Lecturer wins Robert Burns poetry award

05 Feb, 2020
 
Lecturer wins Robert Burns poetry award
Creative Writing Lecturer Siobhan Harvey.

Creative Writing Lecturer Siobhan Harvey has won the Robert Burns Poetry Competition for 2020.

Harvey says she was “absolutely shocked” after also being awarded the 2019 Kathleen Grattan Prize for a Sequence of Poems in November.

“It was enough to win one competition; it was a shock to win a second one.”

Harvey says she entered the Robert Burns Poetry Competition because of the migrant theme of the competition.

Her winning poem, The Dead: A Migrant Life in Two Parts, first looks at migrants leaving their family, with the second part about migrants in the land that they’ve gone to.

“I didn’t think I’d have much hope, but the judges in their comments were focused on the quality of the words, not on whether it embraced Robert Burns’ language,” Harvey says.

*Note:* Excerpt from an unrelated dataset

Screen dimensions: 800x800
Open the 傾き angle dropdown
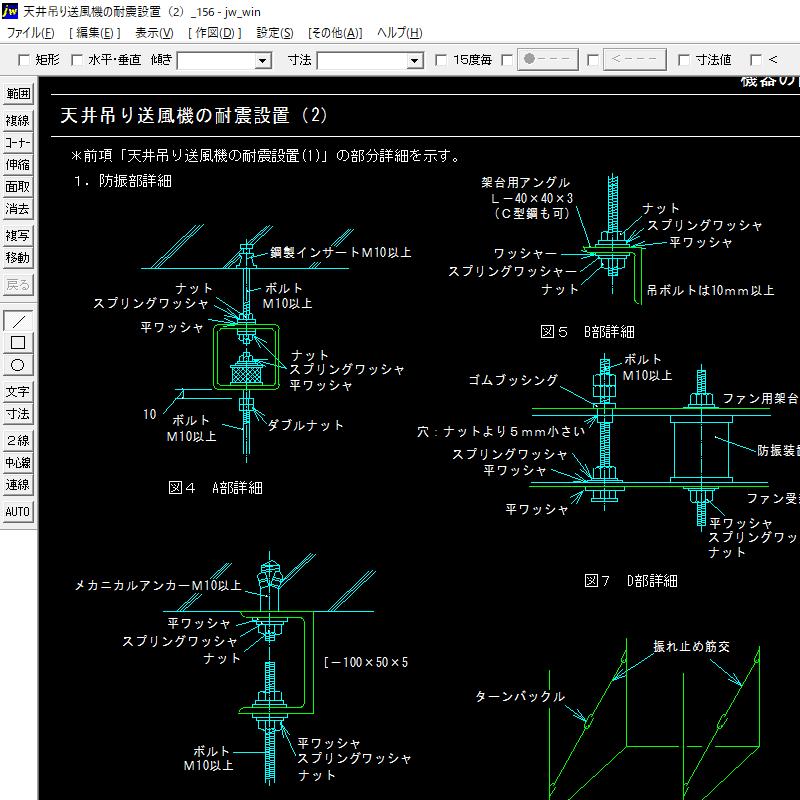[262, 59]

The Dead: A Migrant Life in Two Parts was inspired by her own life experience in moving to New Zealand from the United Kingdom.

“I chose a partner, not necessarily the place they came from. They wanted to move back to their homeland and so I moved for them. I didn’t choose to come here, I chose the person,” Harvey says.

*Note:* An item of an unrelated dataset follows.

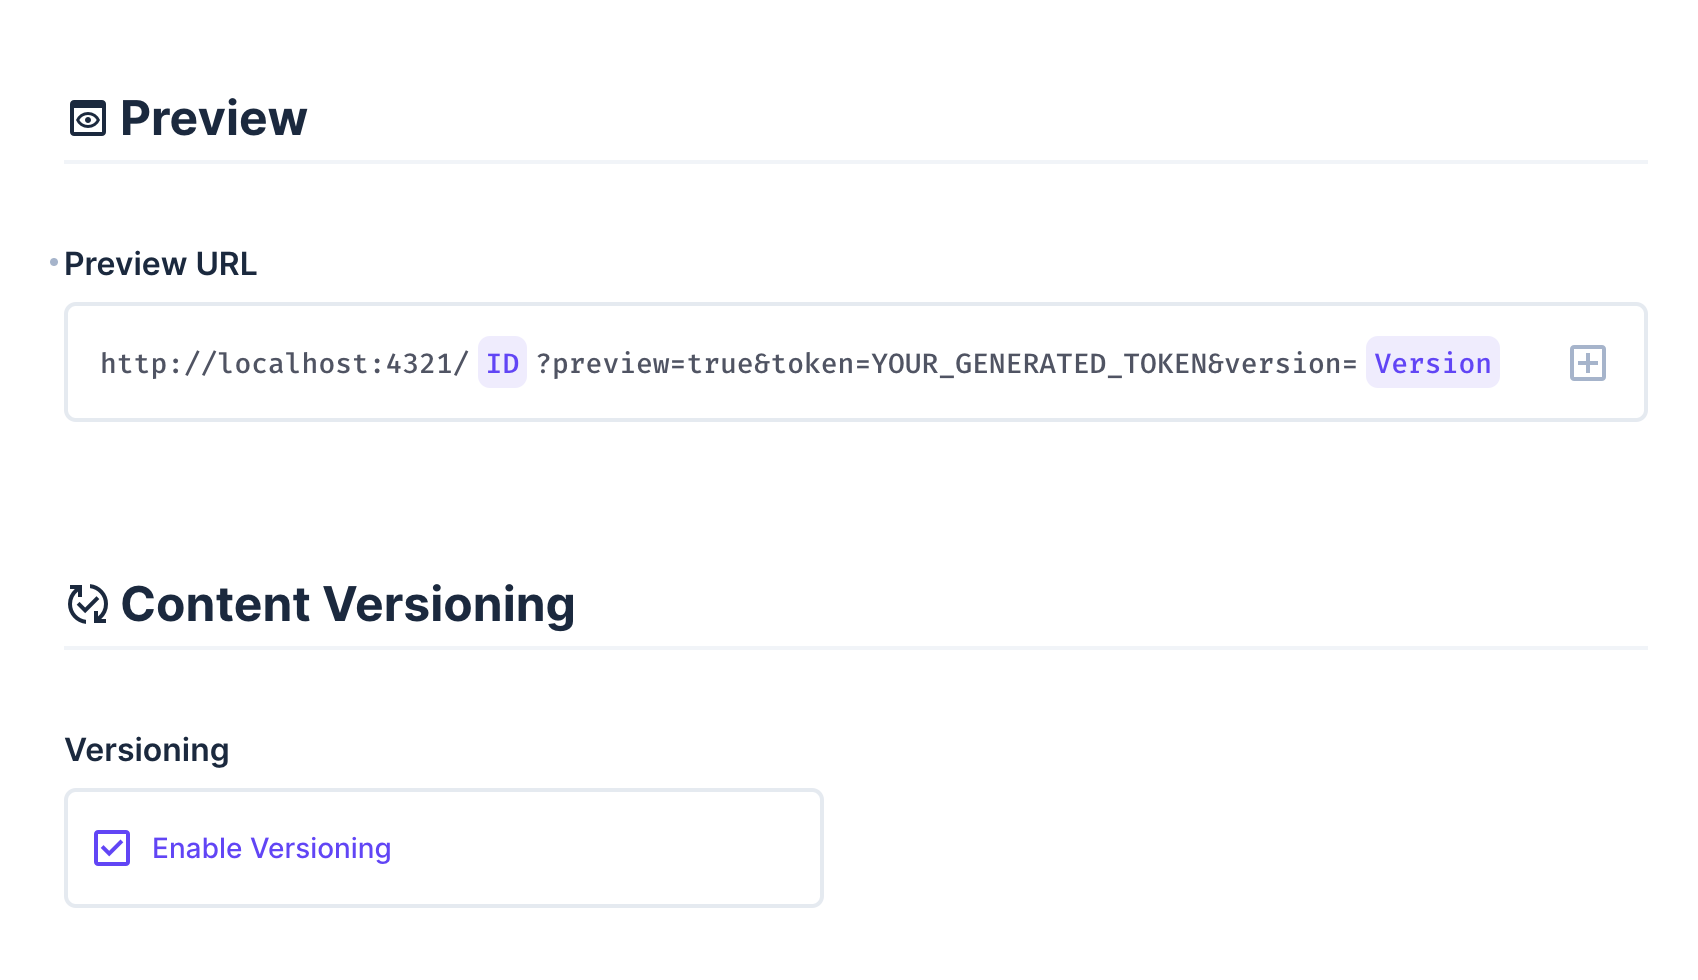
Task: Click the Enable Versioning label text
Action: coord(271,847)
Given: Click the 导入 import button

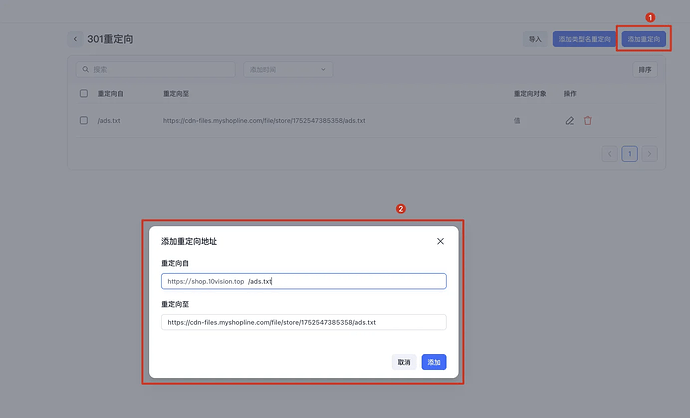Looking at the screenshot, I should (x=535, y=39).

“Being an immigrant is not a comfortable existence, it’s not an easy existence, and the reality is that it’s a decision made – and then you live with that decision in the life that unfolds in the place that you migrate to.

“There’s nothing that can ever prepare you for the things that have to be given up and the things that you lose in terms of what is achieved by settling in a new place.”

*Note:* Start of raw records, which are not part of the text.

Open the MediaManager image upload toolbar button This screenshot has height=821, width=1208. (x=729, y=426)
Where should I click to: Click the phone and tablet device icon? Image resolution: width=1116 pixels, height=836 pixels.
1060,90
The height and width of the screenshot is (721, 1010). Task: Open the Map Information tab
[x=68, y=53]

The annual Robert Burns Poetry Competition marks the famous Scottish bard's birthday on January 25, 1759.

It is a collaboration between the Dunedin City of Literature, Dunedin Public Libraries and The Dunedin Burns Club, with support of the Centre for Irish and Scottish Studies and the Otago Daily Times.

The entries are judged by the University of Otago’s Robert Burns Fellowship.